▶ **Aim of the exercise**
Reproduce word for word the passage of the campus contact model text starting with "3.1. Daily activities" and going on through "in the survey data.".
··· Document segment ···
In the electronic supplementary material, figure S1 depicts the age, housing status and the number of close contacts in a week by duration ranges. We can see that 50.70% of participants reported being in the age category 18–24, followed by 15.90% of participants in the age category 25–35. Regarding housing status, 9.82% of students live in sororities or fraternities (here, sororities refer to buildings where female undergraduates live and fraternities refer to buildings where male undergraduates live), 21.00% live in on-campus housing and the remaining students live in off-campus apartments or houses. The majority of faculty and staff (98.91%) choose off-campus housing options. In the survey, we explicitly indicate that examples of contacts who regularly meet for more than 4 hours per week are roommates, family members or co-workers. Contacts between 1 and 4 h per week may refer to friends or classmates, and contacts between 15 min and 1 h per week could be friends or others that the participant might occasionally meet. Overall, the contact patterns categorized by role reveal that students living in sororities or fraternities have more contacts while faculty and staff have fewer contacts. For example, regarding the duration of more than 4 h per week (electronic supplementary material, figure S1, yellow), the median number of contacts for students living in sororities or fraternities is eight contacts compared with faculty and staff with two contacts. More statistics about the survey data can be found in the electronic supplementary material.
3. Model
The model developed mainly consists of two types of agents, namely person and location agents. During initialization, we create 26 000 person agents, representing 20 000 students and 6000 faculty and staff. Each person agent is assigned to one role category of (i) faculty and staff, (ii) student living on-campus, (iii) student living off-campus, or (iv) student living in a sorority or fraternity. The age distributions of these four role categories obtained from the survey data are detailed in the electronic supplementary material, table S1, which shows that age distributions vary among the role categories. For example, 98.73% of students living on-campus are aged 18–24, while 72.66% and 19.28% of students living off-campus are aged 18–24 and 25–35, respectively. Accordingly, we used these four age distributions to characterize the agents in the corresponding role category, instead of using the age distribution over the whole campus population. Each location agent plays one role of (i) recreation centre or any gym or other shared exercise spaces; (ii) union, dining centres and coffee shops on-campus; (iii) bars, restaurants and coffee shops off-campus; (iv) stores and other types of services off-campus; and (v) other types of social gathering such as sport, religious and social events.
3.1. Daily activities
Figure 1 depicts the structure of the person agent. Each person agent has contact with people it regularly meets in the three contact lists and meets other people at the five types of locations. More specifically, the people within each person's contact lists are randomly selected from the whole population during model initialization and remain unchanged throughout each simulation run. By contrast, the people each person meets at specific locations are dynamic, as the contact will only occur if two agents are within the same location. At different times of the day, each person agent visits these locations based on the visit frequency, the duration and the number of contacts, which are sampled from custom distributions in AnyLogic defined using the survey data. The frequency of a value sampled is dependent upon the number of times this value occurs in the survey data.
··· Source information ···
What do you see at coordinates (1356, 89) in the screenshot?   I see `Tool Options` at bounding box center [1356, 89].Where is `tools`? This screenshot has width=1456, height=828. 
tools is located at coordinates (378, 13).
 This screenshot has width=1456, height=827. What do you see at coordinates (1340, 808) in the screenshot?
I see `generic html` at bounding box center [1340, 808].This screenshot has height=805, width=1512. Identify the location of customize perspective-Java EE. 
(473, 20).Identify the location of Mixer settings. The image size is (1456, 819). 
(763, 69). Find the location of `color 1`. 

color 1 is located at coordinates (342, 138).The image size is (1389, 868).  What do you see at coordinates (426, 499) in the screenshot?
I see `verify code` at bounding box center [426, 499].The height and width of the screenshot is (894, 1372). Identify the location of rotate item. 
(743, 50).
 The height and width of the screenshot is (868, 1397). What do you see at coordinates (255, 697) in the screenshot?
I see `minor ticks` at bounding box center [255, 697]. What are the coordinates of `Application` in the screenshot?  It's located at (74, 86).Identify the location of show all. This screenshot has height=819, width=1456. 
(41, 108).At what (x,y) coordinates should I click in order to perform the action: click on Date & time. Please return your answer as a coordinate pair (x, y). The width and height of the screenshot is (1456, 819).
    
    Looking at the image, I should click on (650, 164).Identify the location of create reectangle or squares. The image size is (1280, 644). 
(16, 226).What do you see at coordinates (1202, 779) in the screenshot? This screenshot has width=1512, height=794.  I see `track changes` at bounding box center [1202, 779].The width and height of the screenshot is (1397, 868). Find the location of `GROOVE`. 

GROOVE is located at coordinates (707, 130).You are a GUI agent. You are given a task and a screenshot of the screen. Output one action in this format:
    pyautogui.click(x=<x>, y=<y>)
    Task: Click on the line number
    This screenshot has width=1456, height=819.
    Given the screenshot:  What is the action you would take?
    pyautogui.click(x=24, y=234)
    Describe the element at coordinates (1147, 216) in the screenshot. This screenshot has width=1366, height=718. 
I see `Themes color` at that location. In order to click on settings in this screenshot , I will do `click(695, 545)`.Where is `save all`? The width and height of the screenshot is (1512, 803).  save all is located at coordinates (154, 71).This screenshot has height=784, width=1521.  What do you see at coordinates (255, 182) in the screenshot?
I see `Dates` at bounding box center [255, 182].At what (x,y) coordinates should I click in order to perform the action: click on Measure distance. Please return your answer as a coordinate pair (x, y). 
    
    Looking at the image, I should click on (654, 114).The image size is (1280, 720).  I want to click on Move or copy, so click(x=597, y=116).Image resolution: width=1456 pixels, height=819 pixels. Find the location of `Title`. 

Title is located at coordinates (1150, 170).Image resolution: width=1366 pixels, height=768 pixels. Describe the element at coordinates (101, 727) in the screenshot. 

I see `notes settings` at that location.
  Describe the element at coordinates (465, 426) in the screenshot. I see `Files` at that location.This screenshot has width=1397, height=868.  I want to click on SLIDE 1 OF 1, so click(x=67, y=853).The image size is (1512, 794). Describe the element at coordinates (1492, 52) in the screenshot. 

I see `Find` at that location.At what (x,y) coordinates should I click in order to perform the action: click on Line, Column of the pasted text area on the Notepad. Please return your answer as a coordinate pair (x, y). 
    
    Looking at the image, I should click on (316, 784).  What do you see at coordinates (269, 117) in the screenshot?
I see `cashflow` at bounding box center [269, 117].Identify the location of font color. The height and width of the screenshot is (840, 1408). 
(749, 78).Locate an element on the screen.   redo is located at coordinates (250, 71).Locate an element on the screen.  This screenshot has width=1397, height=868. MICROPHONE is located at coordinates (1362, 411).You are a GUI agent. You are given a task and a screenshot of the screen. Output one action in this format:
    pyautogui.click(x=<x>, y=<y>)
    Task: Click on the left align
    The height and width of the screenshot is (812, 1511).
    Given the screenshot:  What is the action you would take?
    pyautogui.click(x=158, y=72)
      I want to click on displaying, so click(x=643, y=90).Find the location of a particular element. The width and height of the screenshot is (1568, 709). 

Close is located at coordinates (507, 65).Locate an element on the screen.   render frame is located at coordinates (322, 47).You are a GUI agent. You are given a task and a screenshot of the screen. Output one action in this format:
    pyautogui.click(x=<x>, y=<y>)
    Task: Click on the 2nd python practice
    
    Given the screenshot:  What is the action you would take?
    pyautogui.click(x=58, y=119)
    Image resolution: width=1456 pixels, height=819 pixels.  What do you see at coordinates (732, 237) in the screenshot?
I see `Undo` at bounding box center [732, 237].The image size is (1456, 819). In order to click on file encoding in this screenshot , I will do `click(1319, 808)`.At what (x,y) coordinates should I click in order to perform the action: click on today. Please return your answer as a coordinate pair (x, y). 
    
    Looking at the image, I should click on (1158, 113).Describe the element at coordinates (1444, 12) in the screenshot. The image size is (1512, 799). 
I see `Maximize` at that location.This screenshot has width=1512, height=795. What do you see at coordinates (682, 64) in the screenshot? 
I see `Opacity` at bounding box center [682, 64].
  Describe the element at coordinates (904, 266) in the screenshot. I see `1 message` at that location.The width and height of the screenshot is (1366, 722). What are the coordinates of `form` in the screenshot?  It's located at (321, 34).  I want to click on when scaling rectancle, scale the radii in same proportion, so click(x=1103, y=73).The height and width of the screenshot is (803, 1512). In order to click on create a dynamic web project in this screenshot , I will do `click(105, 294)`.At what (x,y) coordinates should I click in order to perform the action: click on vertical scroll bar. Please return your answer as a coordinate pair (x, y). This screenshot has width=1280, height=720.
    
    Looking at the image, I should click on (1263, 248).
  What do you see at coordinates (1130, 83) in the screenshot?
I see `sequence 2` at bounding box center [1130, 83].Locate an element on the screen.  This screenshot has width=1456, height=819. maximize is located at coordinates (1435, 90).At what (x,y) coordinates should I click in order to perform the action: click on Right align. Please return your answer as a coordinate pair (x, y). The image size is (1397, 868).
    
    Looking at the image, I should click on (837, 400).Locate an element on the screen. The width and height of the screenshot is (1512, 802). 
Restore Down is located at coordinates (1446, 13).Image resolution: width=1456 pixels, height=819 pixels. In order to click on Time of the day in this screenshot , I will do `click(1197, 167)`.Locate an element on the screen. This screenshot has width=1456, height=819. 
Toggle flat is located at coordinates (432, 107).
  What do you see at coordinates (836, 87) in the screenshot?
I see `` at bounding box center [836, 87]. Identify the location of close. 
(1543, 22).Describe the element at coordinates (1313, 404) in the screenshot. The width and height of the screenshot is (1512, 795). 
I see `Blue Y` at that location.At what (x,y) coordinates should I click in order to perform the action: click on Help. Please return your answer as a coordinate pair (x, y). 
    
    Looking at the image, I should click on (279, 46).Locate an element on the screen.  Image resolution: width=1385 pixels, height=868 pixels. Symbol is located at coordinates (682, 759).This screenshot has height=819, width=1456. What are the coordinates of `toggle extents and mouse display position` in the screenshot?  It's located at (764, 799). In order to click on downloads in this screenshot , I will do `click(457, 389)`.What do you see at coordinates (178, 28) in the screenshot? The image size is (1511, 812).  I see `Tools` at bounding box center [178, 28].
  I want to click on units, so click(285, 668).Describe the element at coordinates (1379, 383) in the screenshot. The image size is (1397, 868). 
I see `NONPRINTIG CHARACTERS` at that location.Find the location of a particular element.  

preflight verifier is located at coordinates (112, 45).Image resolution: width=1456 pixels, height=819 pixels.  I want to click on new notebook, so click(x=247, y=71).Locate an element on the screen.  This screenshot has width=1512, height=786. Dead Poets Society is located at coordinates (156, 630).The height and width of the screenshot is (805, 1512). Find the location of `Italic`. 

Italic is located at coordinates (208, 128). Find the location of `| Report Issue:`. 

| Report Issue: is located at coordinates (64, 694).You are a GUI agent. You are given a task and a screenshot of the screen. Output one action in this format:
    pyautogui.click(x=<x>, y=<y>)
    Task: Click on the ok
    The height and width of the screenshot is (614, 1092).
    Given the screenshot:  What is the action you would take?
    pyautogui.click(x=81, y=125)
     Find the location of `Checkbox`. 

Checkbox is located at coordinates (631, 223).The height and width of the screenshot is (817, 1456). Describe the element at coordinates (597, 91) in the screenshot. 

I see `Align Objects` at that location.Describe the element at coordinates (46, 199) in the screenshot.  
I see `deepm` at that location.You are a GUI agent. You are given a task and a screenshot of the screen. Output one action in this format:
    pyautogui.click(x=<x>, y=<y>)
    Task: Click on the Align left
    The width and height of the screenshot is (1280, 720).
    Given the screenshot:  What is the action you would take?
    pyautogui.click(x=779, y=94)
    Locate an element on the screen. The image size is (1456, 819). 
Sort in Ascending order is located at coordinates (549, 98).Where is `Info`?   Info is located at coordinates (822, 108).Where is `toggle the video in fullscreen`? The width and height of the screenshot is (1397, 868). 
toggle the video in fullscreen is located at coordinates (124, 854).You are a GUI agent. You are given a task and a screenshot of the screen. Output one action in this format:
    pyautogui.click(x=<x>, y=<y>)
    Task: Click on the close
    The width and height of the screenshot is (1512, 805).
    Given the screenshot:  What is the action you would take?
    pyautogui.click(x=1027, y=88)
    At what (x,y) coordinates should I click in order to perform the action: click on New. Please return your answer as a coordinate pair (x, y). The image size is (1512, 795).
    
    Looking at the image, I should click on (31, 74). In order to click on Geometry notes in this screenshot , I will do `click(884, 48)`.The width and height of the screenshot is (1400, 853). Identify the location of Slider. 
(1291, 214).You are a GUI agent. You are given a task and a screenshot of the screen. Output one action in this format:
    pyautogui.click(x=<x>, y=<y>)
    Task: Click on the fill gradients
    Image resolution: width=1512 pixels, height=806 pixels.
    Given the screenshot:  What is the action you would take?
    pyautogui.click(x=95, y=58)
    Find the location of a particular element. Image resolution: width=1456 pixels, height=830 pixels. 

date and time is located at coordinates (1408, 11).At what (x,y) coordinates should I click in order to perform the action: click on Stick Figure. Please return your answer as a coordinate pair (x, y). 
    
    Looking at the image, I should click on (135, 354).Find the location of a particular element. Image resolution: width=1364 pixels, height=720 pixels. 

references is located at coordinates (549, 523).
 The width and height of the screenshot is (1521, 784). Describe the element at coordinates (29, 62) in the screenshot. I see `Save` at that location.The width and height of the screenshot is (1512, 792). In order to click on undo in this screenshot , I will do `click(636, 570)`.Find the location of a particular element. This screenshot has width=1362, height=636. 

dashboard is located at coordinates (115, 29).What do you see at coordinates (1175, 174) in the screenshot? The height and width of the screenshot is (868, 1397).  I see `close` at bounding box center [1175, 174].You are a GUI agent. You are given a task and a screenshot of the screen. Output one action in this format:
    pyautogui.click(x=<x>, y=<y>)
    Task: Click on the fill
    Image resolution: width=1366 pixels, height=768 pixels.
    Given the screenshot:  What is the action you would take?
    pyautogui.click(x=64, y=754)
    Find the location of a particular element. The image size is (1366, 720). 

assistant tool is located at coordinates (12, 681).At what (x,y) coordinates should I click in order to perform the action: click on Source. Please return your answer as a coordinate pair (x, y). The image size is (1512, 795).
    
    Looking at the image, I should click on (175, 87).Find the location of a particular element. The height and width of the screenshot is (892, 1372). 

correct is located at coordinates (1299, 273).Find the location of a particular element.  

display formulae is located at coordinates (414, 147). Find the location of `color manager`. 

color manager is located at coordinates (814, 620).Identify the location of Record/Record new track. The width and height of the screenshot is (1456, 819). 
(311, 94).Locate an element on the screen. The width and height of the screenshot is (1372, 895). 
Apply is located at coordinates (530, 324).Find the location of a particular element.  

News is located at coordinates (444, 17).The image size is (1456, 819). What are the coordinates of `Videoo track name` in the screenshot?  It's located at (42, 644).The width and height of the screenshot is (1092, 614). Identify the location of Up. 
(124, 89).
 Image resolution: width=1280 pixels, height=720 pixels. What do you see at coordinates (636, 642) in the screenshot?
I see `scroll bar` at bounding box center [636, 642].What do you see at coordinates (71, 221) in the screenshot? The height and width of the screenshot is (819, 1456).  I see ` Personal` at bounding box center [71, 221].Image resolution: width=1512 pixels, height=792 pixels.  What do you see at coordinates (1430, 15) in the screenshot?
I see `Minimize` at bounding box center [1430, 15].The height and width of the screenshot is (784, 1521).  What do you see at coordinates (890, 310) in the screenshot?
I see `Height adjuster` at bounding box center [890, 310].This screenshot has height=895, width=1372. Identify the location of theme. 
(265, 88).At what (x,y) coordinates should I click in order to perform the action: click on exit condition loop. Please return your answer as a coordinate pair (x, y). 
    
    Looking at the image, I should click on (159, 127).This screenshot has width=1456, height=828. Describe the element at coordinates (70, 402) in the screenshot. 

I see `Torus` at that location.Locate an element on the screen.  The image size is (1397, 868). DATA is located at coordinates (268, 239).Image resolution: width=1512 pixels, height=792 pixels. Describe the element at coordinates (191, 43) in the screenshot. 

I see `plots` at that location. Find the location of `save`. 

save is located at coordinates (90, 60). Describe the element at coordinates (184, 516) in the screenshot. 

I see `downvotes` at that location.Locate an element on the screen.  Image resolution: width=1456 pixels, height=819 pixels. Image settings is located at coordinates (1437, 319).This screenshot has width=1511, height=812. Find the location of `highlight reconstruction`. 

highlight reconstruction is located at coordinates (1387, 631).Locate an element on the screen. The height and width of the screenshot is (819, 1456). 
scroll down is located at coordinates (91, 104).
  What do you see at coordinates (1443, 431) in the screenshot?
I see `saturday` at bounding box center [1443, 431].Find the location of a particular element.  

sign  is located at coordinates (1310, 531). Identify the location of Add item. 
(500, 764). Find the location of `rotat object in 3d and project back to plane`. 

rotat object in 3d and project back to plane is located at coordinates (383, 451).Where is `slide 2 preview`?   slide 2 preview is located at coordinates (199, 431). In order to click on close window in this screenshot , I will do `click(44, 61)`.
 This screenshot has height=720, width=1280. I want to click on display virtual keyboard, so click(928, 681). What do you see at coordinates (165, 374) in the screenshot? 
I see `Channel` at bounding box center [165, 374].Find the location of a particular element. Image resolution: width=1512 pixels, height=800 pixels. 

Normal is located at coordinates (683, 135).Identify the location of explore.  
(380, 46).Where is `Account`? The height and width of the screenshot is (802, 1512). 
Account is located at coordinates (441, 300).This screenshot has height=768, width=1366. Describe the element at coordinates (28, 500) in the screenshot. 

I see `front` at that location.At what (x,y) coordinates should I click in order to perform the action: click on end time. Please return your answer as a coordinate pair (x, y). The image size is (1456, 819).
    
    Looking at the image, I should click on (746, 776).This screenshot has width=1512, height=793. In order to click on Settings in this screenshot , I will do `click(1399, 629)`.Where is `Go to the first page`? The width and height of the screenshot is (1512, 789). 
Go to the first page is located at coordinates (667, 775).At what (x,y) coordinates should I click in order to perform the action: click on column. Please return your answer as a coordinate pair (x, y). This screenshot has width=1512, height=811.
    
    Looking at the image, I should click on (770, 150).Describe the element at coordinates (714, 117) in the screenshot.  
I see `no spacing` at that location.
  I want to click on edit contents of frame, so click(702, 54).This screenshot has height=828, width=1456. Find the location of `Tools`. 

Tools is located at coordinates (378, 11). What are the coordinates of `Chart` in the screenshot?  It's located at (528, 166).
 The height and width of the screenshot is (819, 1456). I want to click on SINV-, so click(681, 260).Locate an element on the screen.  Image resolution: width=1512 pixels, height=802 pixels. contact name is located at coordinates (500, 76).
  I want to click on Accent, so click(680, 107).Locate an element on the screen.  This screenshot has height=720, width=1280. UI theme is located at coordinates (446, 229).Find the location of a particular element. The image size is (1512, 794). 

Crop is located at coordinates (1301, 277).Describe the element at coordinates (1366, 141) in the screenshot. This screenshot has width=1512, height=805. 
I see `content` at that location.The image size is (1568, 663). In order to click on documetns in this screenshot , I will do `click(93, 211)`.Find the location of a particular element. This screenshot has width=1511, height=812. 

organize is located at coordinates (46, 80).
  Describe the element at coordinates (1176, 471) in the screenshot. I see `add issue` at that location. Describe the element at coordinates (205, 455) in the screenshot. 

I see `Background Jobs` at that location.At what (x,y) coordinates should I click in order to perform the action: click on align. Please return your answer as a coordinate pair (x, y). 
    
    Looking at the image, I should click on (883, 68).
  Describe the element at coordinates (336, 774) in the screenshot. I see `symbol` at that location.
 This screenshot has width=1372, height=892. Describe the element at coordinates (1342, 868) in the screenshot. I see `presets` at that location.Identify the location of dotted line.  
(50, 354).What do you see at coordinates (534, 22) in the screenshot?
···
▶ **Answer for the task**
3.1. Daily activities
Figure 1 depicts the structure of the person agent. Each person agent has contact with people it regularly meets in the three contact lists and meets other people at the five types of locations. More specifically, the people within each person's contact lists are randomly selected from the whole population during model initialization and remain unchanged throughout each simulation run. By contrast, the people each person meets at specific locations are dynamic, as the contact will only occur if two agents are within the same location. At different times of the day, each person agent visits these locations based on the visit frequency, the duration and the number of contacts, which are sampled from custom distributions in AnyLogic defined using the survey data. The frequency of a value sampled is dependent upon the number of times this value occurs in the survey data.